Dataset entries:
□ □ □ □ □ □ □
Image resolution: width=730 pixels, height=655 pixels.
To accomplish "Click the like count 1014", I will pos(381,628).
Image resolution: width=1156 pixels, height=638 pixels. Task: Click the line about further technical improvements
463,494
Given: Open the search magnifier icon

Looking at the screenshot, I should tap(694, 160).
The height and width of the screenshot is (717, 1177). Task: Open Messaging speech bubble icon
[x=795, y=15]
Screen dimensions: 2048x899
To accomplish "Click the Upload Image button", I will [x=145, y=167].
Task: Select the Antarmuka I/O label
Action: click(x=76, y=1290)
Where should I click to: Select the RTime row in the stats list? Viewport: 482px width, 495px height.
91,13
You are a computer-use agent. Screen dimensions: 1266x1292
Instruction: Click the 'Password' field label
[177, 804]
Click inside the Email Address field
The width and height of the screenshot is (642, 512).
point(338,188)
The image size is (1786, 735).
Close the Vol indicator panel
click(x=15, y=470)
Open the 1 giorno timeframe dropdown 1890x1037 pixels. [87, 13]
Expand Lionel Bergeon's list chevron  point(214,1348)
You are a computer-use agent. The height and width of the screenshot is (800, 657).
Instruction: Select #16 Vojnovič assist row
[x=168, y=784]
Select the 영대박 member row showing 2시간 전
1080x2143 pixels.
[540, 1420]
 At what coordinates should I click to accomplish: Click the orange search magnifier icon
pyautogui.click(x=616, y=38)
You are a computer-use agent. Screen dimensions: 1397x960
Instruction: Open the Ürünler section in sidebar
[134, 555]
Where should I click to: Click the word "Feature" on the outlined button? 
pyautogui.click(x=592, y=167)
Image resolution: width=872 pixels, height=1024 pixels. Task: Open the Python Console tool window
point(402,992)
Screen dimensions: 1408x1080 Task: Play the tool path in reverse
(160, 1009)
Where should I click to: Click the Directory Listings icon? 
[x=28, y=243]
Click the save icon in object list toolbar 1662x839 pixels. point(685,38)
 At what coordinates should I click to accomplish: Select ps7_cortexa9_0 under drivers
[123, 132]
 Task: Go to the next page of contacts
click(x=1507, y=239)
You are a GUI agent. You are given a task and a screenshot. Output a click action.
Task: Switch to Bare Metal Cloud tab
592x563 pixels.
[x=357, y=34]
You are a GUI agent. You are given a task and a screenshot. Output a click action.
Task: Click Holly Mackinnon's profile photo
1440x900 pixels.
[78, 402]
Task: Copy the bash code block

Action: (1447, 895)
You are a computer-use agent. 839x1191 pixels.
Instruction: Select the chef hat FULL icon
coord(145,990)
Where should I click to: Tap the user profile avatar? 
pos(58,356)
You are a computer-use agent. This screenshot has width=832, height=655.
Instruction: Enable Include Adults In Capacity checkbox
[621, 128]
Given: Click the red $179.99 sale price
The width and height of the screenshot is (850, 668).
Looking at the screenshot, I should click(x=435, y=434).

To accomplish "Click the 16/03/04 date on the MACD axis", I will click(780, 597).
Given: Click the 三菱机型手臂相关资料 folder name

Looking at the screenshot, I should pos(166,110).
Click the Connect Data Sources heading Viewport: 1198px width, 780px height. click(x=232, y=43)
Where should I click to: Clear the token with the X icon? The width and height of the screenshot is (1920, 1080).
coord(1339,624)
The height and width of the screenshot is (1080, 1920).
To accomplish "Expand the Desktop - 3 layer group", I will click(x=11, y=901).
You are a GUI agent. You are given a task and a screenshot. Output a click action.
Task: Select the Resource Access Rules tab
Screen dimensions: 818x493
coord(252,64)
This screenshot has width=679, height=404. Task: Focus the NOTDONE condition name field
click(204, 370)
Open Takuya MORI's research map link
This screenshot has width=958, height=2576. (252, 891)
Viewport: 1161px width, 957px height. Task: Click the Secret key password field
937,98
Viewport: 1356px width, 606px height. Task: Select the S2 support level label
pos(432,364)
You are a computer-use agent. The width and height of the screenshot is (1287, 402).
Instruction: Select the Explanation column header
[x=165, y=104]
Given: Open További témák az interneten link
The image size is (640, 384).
□ □ □ □ □ □ □
■ **Work order**: Only lines with the word "computer" count here; copy every one from the records.

■ **Solution to this task**:
You are a computer-use agent. Screen dimensions: 1266x1292
You are a computer-use agent. The height and width of the screenshot is (800, 657).
You are a computer-use agent. Screen dimensions: 1397x960
You are a computer-use agent. 839x1191 pixels.
You are a computer-use agent. This screenshot has width=832, height=655.
You are a computer-use agent. The width and height of the screenshot is (1287, 402).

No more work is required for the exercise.